Apologies serve a very valid purpose. They indicate the truth of the events. They indicate that the events were wrong and they are an indication of humility. They assume the wrong-doing will not be repeated.
Many apologies have been given, and many people have been encouraged by those apologies, as expressions of the points indicated above. It is usually assumed that the apology is sincere. If it is not, then the benefits do not exist.
It is hard to really tell when an apology is sincere. A lot of victims have not been convinced of the apologies they have received. Yet even an insincere apology is a statement of truth of an allegation, so it still has some point.
Admittedly, some clerics have tried to have it both ways by apologizing but still saying that the apology is not an admission of guilt. This kind does not rank as an apology at all. People who have made this kind of apology must still be pursued for a real apology.

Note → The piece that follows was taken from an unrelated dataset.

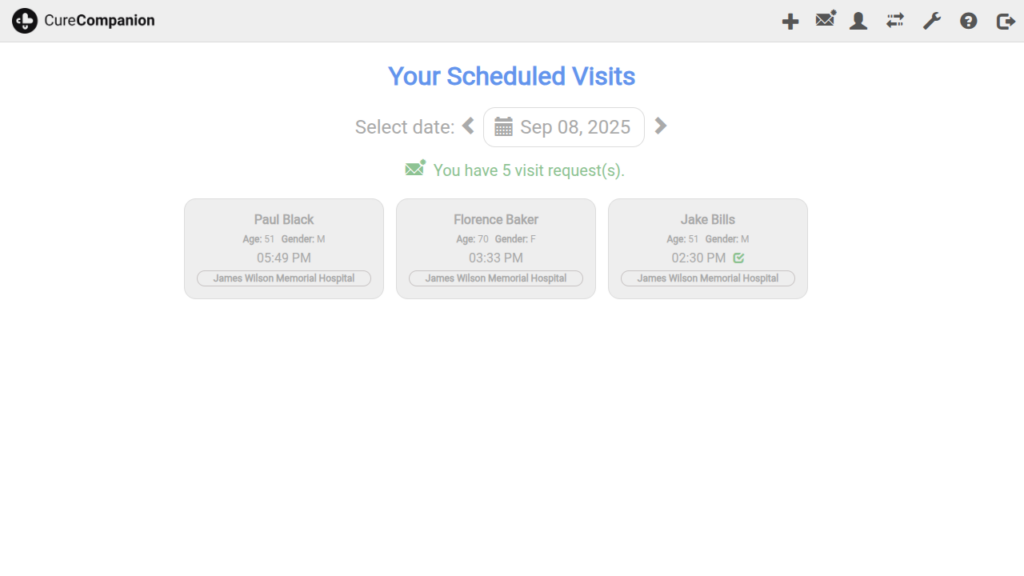The width and height of the screenshot is (1024, 576).
Task: Click hospital tag on Florence Baker's card
Action: pyautogui.click(x=496, y=278)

These fake apologies fall into the category of criminals who say sorry, but are really feeling sorry for themselves at being caught.
The fallacy of the apology in general is that it is the beginning of a process, not an end to one. For too many of the abusive organisations, it is a case of “We’ve apologized, so what else do you want from us?”
One of the clearest examples of this kind of apology was the totally meaningless apology from Archbishop Denis Hart for saying “better late than never” at the Victorian enquiry. Somehow, it is expected that the apology should mean the end of the matter.
An apology is merely a prelude to not re-offending and to making up in some way for the offense. This is what has been lacking in so many cases to date. Post-apology responses need to be scrutinized more by the mass media and the general public.